● **EXTRAIT DU TEXTE**
Adèle.

Après une longue journée de bataille, venez en ce lieu, boire et discuter entre amis.

Adèle.

Messagepar Symbia » Jeu 23 Mars 2006, 13:44

Bien, comme je vous ai embêtés avec mes histoires de morsures et autres choses sanglantes, je ne vais pas m'arrêter en si bon chemin!
Je vous soumets donc le BG de mon loup-garou.
Je serais ravie d'avoir vos avis concernant ce texte qui, je l'espère, ne vous paraîtra pas trop long.
Je le mets ici et non dans la section réservée aux conteurs, vu que ça n'a rien à voir avec DAoC!
Bisous!



Sur une table à l'épais plateau de bois brut, la patine du temps a déposé son vernis et émoussé les nervures, conférant sa douceur au plan de travail.
Les lourds plis de la jupe cyan d'une jeune fille attablée épousent la forme d'un tabouret du même bois vieilli. Les boucles rousses retenues par une coiffe aux entrelas de cuivre, elle laisse ses mains rapides et précises trier les herbes récoltées du jour. Tout cela sous le contrôle attentif de ses yeux d'aigue-marine.
Une fois cette tâche accomplie, elle lie les tiges des plantes entre elles et dépose les petits paquets sur un séchoir rudimentaire.
Il ne reste plus sur la table qu'une poignée d'herbes fraîches où perle encore la rosée. La lumière, filtrée par l'unique fenêtre de cette cabane adossée à la lisière de la forêt, y dépose de minuscules arcs-en-ciel. Dehors, les oiseaux pépient sur les branches, à l'ombre des larges feuilles, présents de l'été naissant.

A l'intérieur de la cabane, une toux rauque exhale:
- Adèle... ma tisane...
A ces mots, la jeune femme jette quelques-unes des herbes aux gouttelettes irisées dans l'eau qui frémit sur le feu et où flottent déjà des morceaux de bois.
Ses gestes sont calmes et mesurés.
Sur la poutre craquelée qui sert de linteau à la cheminée, elle prend un bol de grès qu'elle remplit de gruau mijoté sur les braises du foyer. Elle parsème ce met frugal de quelques lambeaux de viande séchée.
Puis elle verse l'eau où ont infusé ciboulette et écorce de saule dans un autre bol, ébréché sur le bord. Cela déposé sur un plateau avec une cuiller en bois, elle s'accroupit près de la couche de sa mère, tapie dans un coin sombre, isolée du reste de la pièce par une tenture de lin aux broderies passées.
En réponse à la grimace de la souffrante qui ingurgite le breuvage, Adèle sourit et conseille, d'une voix aimante:
- Buvez tout d'un coup, Mère. Et éloignez l'âcreté de la boisson avec la douceur enveloppante de la pitance.
Alors, consciencieusement, patiemment, elle nourrit à petites bouchées celle qui l'a allaitée.

● **OBJECTIF**
Reprenez le récit d'Adèle et de sa mère souffrante juste après la dernière phrase de l'extrait ci-dessus.

[Enregistrements issus d'une collecte de données]
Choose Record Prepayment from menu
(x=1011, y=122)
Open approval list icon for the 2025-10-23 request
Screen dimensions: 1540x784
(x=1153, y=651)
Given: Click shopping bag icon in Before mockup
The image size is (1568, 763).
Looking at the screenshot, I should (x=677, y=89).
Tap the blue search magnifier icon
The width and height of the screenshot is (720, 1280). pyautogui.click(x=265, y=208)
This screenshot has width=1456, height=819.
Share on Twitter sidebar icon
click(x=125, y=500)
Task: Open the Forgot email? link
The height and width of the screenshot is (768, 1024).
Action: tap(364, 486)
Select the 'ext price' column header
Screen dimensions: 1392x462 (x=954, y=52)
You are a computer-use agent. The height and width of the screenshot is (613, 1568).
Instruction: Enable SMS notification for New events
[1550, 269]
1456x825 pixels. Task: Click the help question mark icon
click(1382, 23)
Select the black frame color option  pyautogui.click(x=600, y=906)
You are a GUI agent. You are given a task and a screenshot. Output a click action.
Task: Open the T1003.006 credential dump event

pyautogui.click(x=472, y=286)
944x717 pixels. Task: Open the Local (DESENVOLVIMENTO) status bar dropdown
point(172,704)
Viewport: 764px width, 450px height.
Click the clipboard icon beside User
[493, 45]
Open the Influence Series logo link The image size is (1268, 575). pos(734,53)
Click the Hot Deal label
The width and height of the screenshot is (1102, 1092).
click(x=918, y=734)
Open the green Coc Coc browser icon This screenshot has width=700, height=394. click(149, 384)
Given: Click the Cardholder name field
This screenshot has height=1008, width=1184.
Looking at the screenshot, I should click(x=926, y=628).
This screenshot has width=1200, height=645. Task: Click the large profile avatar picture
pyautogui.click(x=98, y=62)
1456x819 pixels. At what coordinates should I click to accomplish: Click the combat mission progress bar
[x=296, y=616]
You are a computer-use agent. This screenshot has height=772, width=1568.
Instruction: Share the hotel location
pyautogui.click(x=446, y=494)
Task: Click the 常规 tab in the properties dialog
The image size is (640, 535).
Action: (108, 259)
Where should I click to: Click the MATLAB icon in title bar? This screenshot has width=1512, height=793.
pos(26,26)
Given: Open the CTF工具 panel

● **RÉPONSE**
Sa mère, qui lui a transmis ses connaissances.
Sa mère, qu'elle tente d'apaiser grâce à cet héritage.
Une fois le repas achevé, la jeune femme efface de ses doigts légers et bienfaisants l'inquiétude et la douleur du front de celle qui lui a appris les mots qui guérissent.
Elle sort par la petite porte ouverte afin de laisser entrer l'air sain du dehors, et s'étire au doux soleil de juin. Elle lave sa vaisselle à la source qui court sur le côté de la modeste chaumière.

Soudain, les narines dilatées, les yeux étrécis, tous les sens en alerte, elle scrute la forêt à la recherche de la source du bruit qui l'a arrachée à sa rêverie. Elle arrondit les épaules, prend un appui stable sur ses jambes légèrement écartées et fléchies. Elle perçoit une ombre, entend les fourrés se froisser sous les cabrioles d'un daim dont l'odeur qui lui parvient lui apprend qu'il est à peine séparé de la mère.
Tendre gibier, précisément visualisé en pensée par la chasseresse.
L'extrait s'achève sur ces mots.